The shares of Series 8 Preferred Stock will accrue annual dividends at the rate of 10% from the date of issuance, payable in additional shares of Series 8 Preferred Stock. The shares of Series 8 Preferred Stock are redeemable at the option of Cell Therapeutics at any time after issuance, in whole or in part, either in cash or by offset against recourse notes fully secured with marketable securities, which may be issued by Socius to Cell Therapeutics in connection with the exercise of the Warrants and the Additional Investment Right.

The Warrants have an exercise price of $0.3878 per share of common stock. The Warrants are exercisable immediately and expire two years from the date of the Purchase Agreement. The exercise price of the Warrants may be paid in cash or by the issuance of Notes. The Warrants are subject to cancellation and mandatory exercise under certain conditions, in whole or in part. The total potential additional proceeds to Cell Therapeutics upon exercise of the Warrants for cash are $8.75 million.

The Additional Investment Right has an exercise price of $1,000 per share of Series 9 Preferred Stock. The Additional Investment Right is exercisable immediately and must be exercised no later than February 11, 2011. The exercise price of the Additional Investment Right may be paid in cash or through the issuance of Notes. The Additional Investment Right is subject to cancellation under certain conditions, in whole or in part. The total potential additional proceeds to Cell Therapeutics upon exercise of the Additional Investment Right for cash are $25.0 million.

Each share of Series 9 Preferred Stock is convertible at the option of the holder, at any time during its existence, into approximately 2,579 shares of common stock at a conversion price of $0.3878 per share of common stock, for a total of approximately 64,466,219 shares of common stock.

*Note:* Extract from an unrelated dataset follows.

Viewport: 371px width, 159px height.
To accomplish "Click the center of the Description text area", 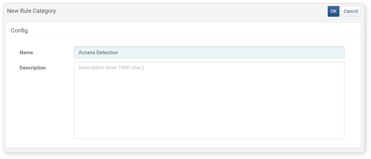I will click(209, 100).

Cell Therapeutics intends to use the net proceeds from the offering for general corporate purposes, which may include, among other things, paying interest on and/or retiring portions of its outstanding debt, funding research and development, preclinical and clinical trials, the preparation and filing of new drug applications and general working capital. Cell Therapeutics may also use a portion of the net proceeds to fund possible investments in, or acquisitions of, complementary businesses, technologies or products. Cell Therapeutics has recently engaged in limited discussions with third parties regarding such investments or acquisitions, but has no current agreements or commitments with respect to any investment or acquisition.

The closing of the issuance and sale of the Series 8 Preferred Stock is expected to occur on the 10th trading day following the date of the Purchase Agreement, subject to certain closing conditions. Additional details regarding the offering can be found in the prospectus supplement relating to the offering to be filed with the Securities and Exchange Commission (the "SEC") on January 13, 2011.